SUPPLIED TEXT ->
________________________

Skip to content

shitwolfymakes/matrix256

Repository files navigation

matrix256: Reproducible Fingerprints for Optical Discs

License: CC BY 4.0 GitHub stars Last commit

Reference implementations: Python Rust JavaScript Go Corpus

matrix256 is a reproducible SHA-256 fingerprint for optical discs and, more generally, for rooted filesystem trees. Given the same disc and the same filesystem view, any correct implementation produces a bit-identical digest regardless of operating system, reader hardware, or language runtime.

The name is an homage to the matrix number — the identifier etched into the metal stamper that presses every disc — with the 256 suffix pinning the hash function.

The current and only active version of the algorithm is matrix256v1. The normative specification is SPEC.md; reference implementations live in sibling repositories (see Reference implementations below).

Motivation

Metadata lookup services (TMDB, OMDB) key on titles and years entered by humans, which are lossy, language-specific, and ambiguous (region variants, extended editions, double-dips). Existing disc-level identifiers address parts of this:

  • MusicBrainz Disc ID — SHA-1 of a normalized audio-CD TOC. A community standard for audio CDs.
  • pydvdid — a CRC64 over DVD track layout. CRC64 has a small collision space; different pressings with identical track layouts collide.
  • AACS Disc ID / BD-J organization ID — assigned identifiers stored on some Blu-ray discs. Identify a licensing or authoring group, not a specific structural encoding, and may be absent on homemade or open-content discs.

________________________

SHORT EXERCISE 1 ->
Write out the matrix256 README word for word between "License: CC BY" and "Reference implementations below).", inclusive.
SHORT EXERCISE 2 ->
In the matrix256 README, what does the 256 suffix in the name pin?
SHORT EXERCISE 3 ->
Extend the matrix256 README, picking up right after its final sentence.
The listing that comes after this point isn't needed.

LISTING ->
________________________

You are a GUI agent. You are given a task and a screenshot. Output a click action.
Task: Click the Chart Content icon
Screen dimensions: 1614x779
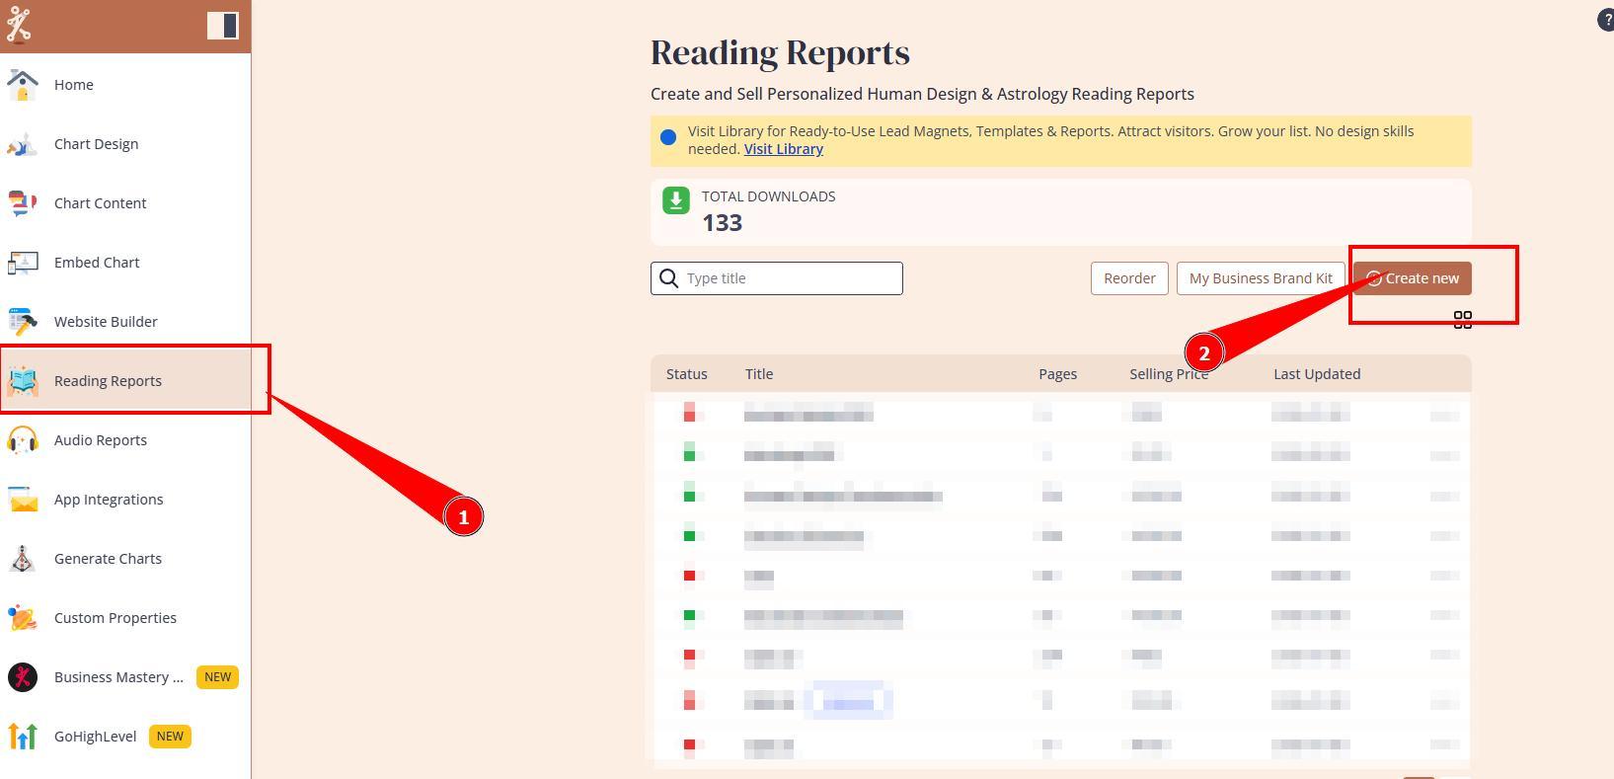click(x=23, y=203)
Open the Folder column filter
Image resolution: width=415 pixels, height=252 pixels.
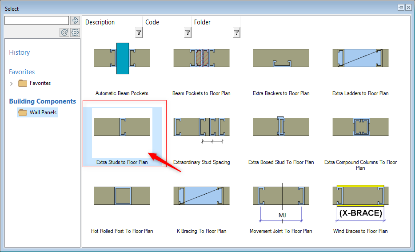[x=236, y=32]
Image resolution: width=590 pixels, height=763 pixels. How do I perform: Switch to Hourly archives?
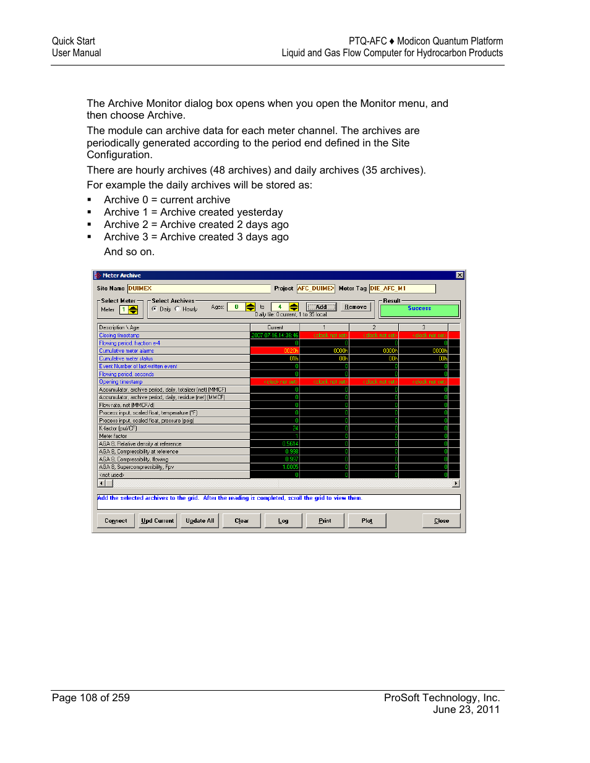[x=177, y=309]
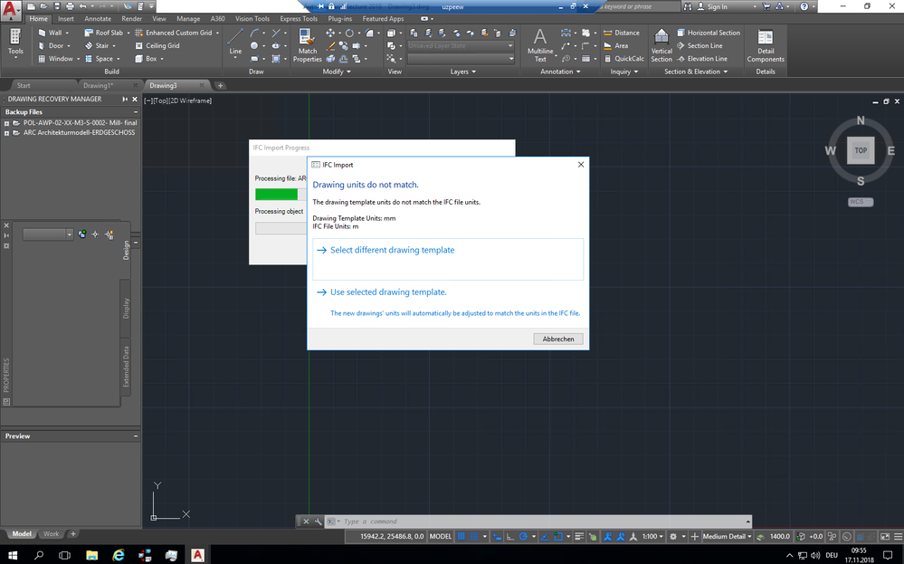Toggle MODEL space in the status bar

pos(440,534)
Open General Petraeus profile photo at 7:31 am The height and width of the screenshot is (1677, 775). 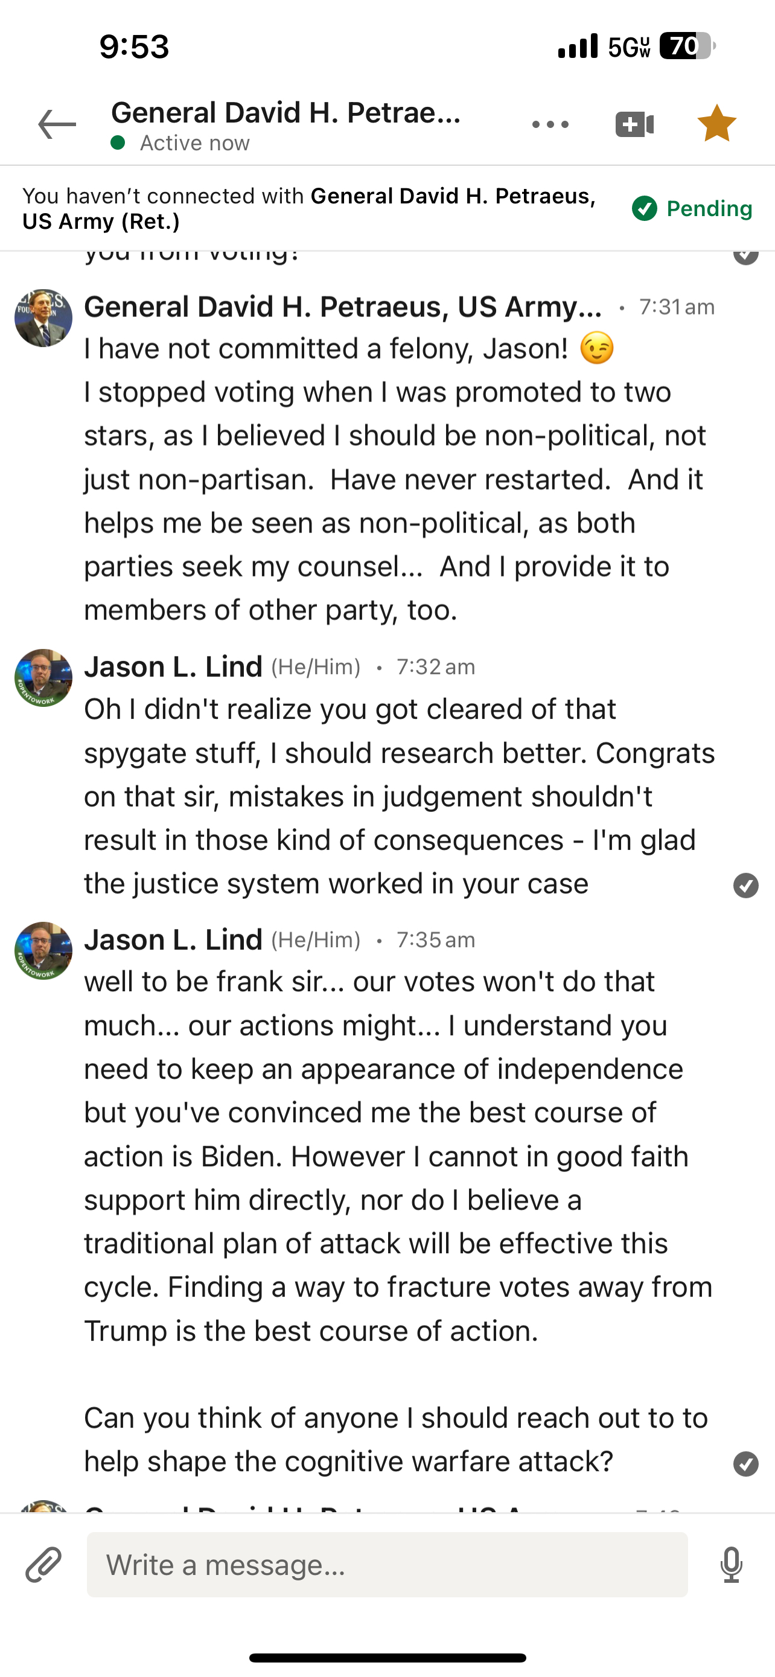44,318
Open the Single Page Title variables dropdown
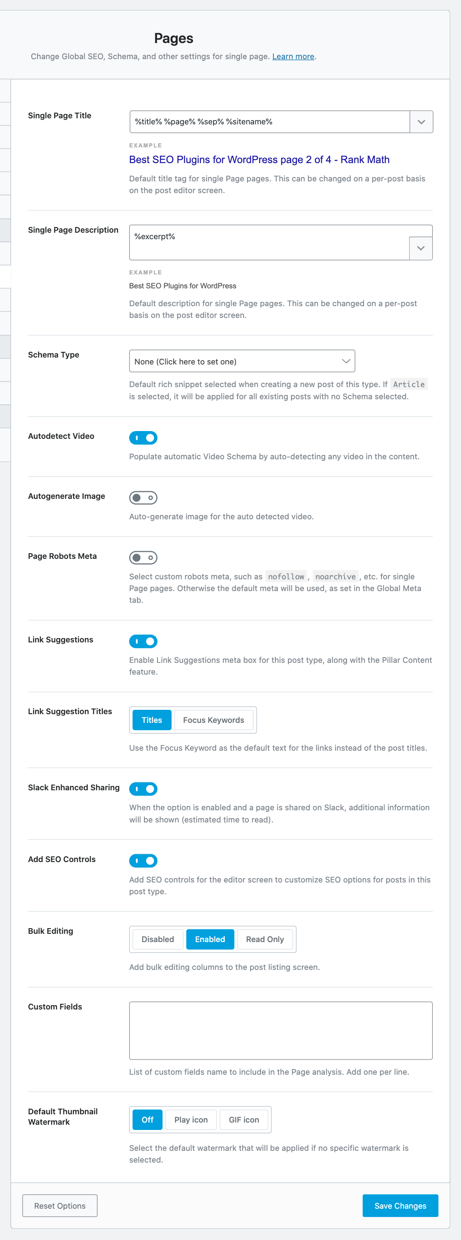The height and width of the screenshot is (1240, 461). [421, 121]
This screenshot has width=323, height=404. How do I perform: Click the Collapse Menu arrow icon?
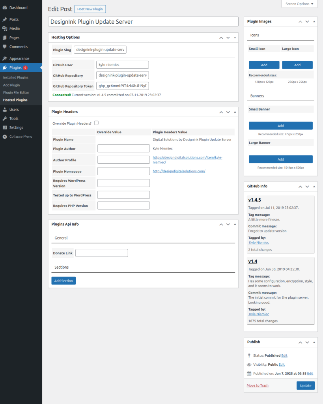pos(5,137)
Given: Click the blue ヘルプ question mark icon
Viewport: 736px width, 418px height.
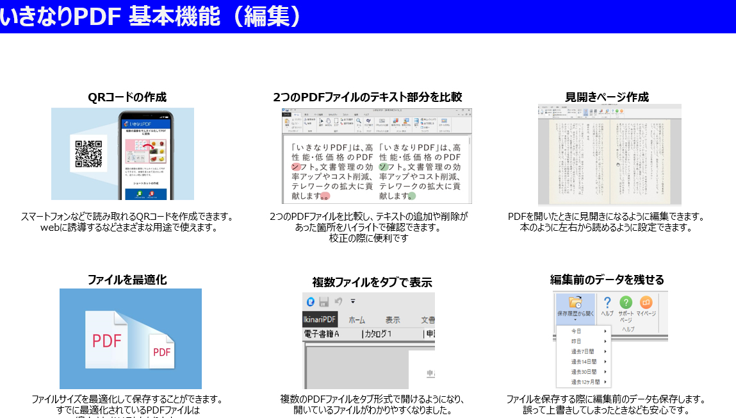Looking at the screenshot, I should 607,303.
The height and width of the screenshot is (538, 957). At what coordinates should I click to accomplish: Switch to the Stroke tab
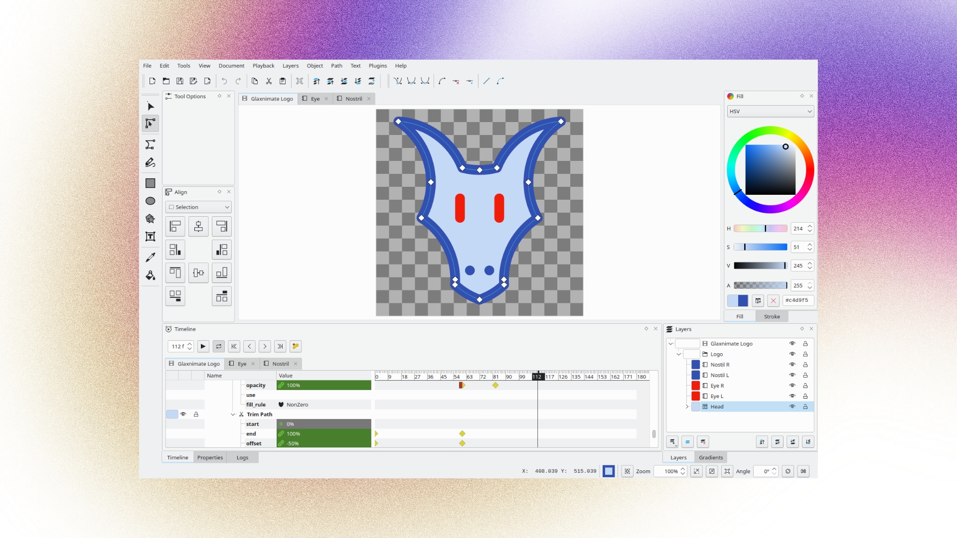tap(772, 316)
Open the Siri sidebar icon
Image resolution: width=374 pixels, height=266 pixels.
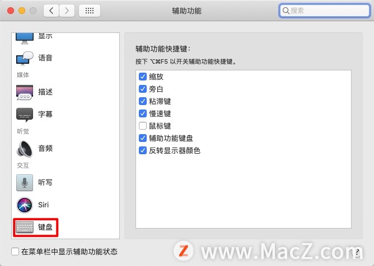25,205
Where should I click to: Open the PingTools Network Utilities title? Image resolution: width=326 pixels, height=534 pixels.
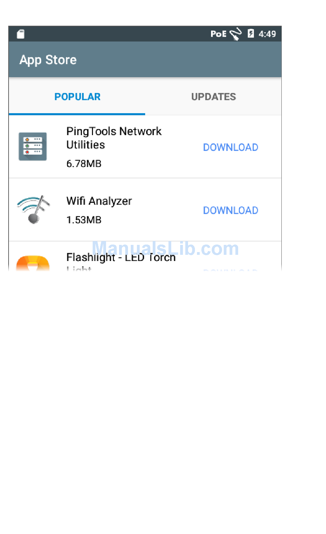coord(114,138)
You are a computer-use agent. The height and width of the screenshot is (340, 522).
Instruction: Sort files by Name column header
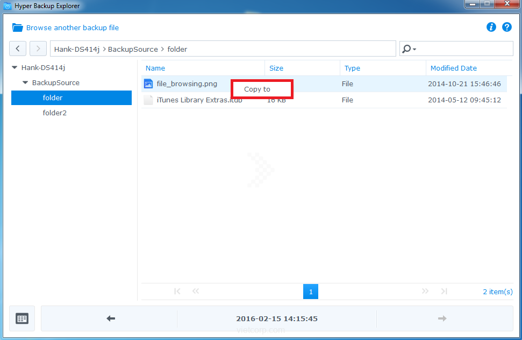point(155,68)
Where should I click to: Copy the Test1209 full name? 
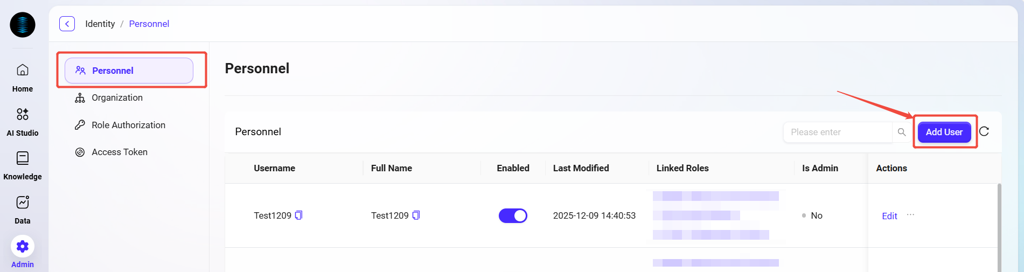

________________________

EXPECTED ANSWER 1 ->
License: CC BY 4.0 GitHub stars Last commit

Reference implementations: Python Rust JavaScript Go Corpus

matrix256 is a reproducible SHA-256 fingerprint for optical discs and, more generally, for rooted filesystem trees. Given the same disc and the same filesystem view, any correct implementation produces a bit-identical digest regardless of operating system, reader hardware, or language runtime.

The name is an homage to the matrix number — the identifier etched into the metal stamper that presses every disc — with the 256 suffix pinning the hash function.

The current and only active version of the algorithm is matrix256v1. The normative specification is SPEC.md; reference implementations live in sibling repositories (see Reference implementations below).

EXPECTED ANSWER 2 ->
The hash function.

EXPECTED ANSWER 3 ->
matrix256 defines a uniform SHA-256 fingerprint over a disc's filesystem layout — every regular file's path and size, canonically serialized — and produces the same digest for any standards-compliant filesystem view of that disc. The goal is a stable, reproducible identifier that:

  • Is computed from filesystem metadata the disc itself carries, so the same disc always hashes to the same digest under the same view.
  • Depends on no implementation choices that could change over time.
  • Permits a many-to-one mapping from fingerprints to logical titles. Region variants, language variants, and special editions of the same title are expected to produce different fingerprints. That is a feature, not a bug: a community mapping layer resolves fingerprints to titles.

Scope and non-goals

matrix256 applies to any optical disc that exposes a readable filesystem (DVD-Video, DVD-ROM, HD DVD, Blu-ray, UHD Blu-ray, Video CD, data discs, combo-pack supplementary discs) and to any rooted filesystem tree more generally. Audio CDs carry no filesystem and are out of scope; MusicBrainz Disc ID is the recommended companion identifier for catalogs that handle both.

Non-goals: tamper detection, per-byte content verification, robustness to disc damage, copy-protection bypass. matrix256 hashes filesystem metadata, not file contents — two discs with identical filesystem layouts but different bit-level video encodings produce the same fingerprint. In practice, mastering changes are almost always accompanied by structural changes, but the collision is possible and should be understood.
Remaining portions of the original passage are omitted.